All that soup for instance, would be prepared in an industrial apparatus like the ones pictured at left - each capable of cooking over seventy-six gallons at a go. Dinner service is a la carte, with a number of predetermined selections from which to choose, so dishes (with the exception of meat cooked to order) are prep-cooked somewhat in advance of the dinner times (which are more or less set under two seperate seatings) before being placed into temperature-controlled cabinets like the ones pictured here. Long rows of finishing, plating & garnish stations spanning the rear of these containers provide the last-minute touches to individual orders before they are brought to table. And if should you desire a drink with dinner, the point-of-sale system used by the dining room staff calls beverages back to one of two (caged) service bars in each galley, which brings us to the next part of my review - the drinks!

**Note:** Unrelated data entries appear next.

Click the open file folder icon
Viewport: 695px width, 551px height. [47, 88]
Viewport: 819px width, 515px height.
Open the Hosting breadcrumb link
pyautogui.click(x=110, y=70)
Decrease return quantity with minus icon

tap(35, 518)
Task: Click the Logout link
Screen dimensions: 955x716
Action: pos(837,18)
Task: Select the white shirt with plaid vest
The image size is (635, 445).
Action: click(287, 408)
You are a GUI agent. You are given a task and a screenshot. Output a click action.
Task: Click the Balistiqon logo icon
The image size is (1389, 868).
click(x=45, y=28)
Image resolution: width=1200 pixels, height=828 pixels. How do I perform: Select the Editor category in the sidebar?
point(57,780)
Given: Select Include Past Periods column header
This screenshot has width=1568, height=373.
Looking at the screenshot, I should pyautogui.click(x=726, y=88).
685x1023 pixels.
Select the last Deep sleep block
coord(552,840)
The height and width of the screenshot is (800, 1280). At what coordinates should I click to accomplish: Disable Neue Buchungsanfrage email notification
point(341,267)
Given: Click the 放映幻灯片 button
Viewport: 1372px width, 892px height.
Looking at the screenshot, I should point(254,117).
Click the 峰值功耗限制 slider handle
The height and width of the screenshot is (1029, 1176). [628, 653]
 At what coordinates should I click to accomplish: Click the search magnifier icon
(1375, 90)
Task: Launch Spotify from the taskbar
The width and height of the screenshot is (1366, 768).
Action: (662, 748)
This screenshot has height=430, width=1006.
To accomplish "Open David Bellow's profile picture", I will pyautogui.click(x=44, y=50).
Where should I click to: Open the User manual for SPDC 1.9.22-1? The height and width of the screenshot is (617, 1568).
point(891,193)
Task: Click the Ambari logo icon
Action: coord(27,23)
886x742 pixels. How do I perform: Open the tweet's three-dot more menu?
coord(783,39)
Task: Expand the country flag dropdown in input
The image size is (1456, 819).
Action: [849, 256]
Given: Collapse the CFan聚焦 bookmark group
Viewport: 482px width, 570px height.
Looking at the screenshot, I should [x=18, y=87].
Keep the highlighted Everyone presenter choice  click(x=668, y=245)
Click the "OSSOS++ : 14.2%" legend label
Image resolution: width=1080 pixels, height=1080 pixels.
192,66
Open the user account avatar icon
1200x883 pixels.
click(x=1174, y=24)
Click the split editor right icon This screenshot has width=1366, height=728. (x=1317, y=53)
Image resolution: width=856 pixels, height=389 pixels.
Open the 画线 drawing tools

Now, with the cuisine being generally great, I have to say that I was shocked & disappointed to find the bar service more than lacking in many regards. What struck me as particularly shocking was the dichotomy of product qualities. Barring small differences between individual bars & lounges, based largely on theme, every bar had essentially the same range of spirits and mixers available. While hardly exhaustive, I was pleasantly surprised to see Pimm's No. 1, Appleton's V/X Rum, Campari, Leblon Cachaca, Simple syrup (made daily), Passionfruit & Raspberry purées by Funkin, Pomegranate syrup (used for Grenadine) & Angostura bitters at every bar. The bartenders were all friendly, each had a great patter & most seemed to know their spirits more or less thoroughly...

...yet there were no fresh juices *(despite the presence of some 70,000lbs. of fresh fruit on board), only Lime and Lemon pre-mixes, miniscule twists of citrus cut days prior were casually tossed into drinks with nary a twisting motion to be seen, the (already wet) tired ice used to prepare a drink was casually poured into the glass (despite the uniform presence of hawthorne strainers). Even worse, what passed for shaking a drink wouldn't even qualify as 'rocking them to sleep', much less 'waking them up', as the late Harry Craddock would say. Everything except neat spirits, was free-poured despite the uniform presence of jiggers and while glassware was stored in refrigerated units, the lack of a properly-chilled, diluted (or even measured) beverage within made cocktails more or less...unpleasant.

I visited each of the ship's bars to try and determine if perhaps there was a well-trained 'tender, one willing to make the effort. The folks in the "Martini Bar" were fairly appalled at my request of a stirred Martini (which was tossed exactly three times with watery ice before being strained into a cold glass), and were even more appalled that I had ordered it with Italian vermouth (which was far beyond stale). That they offered me a drink from their list of some forty-five "Martinis" was small consolation, let me tell you. An attempt at talking another barman through preparing a Hurricane resulted in a combination of Appleton's Rum, Lime sour mix, Passionfruit puree & no Simple syrup, all casually built over more melted ice. What was a cocktailian to drink under the circumstances, without becoming a hated "difficult customers"? Stick to Caipirinhas (the only drink which guaranteed fresh Lime as it was plucked from the garnish tray), simple Highballs & Cuba Libres (made with European Coca-Cola, which, much like Mexican Coke, is not made with HF Corn syrup).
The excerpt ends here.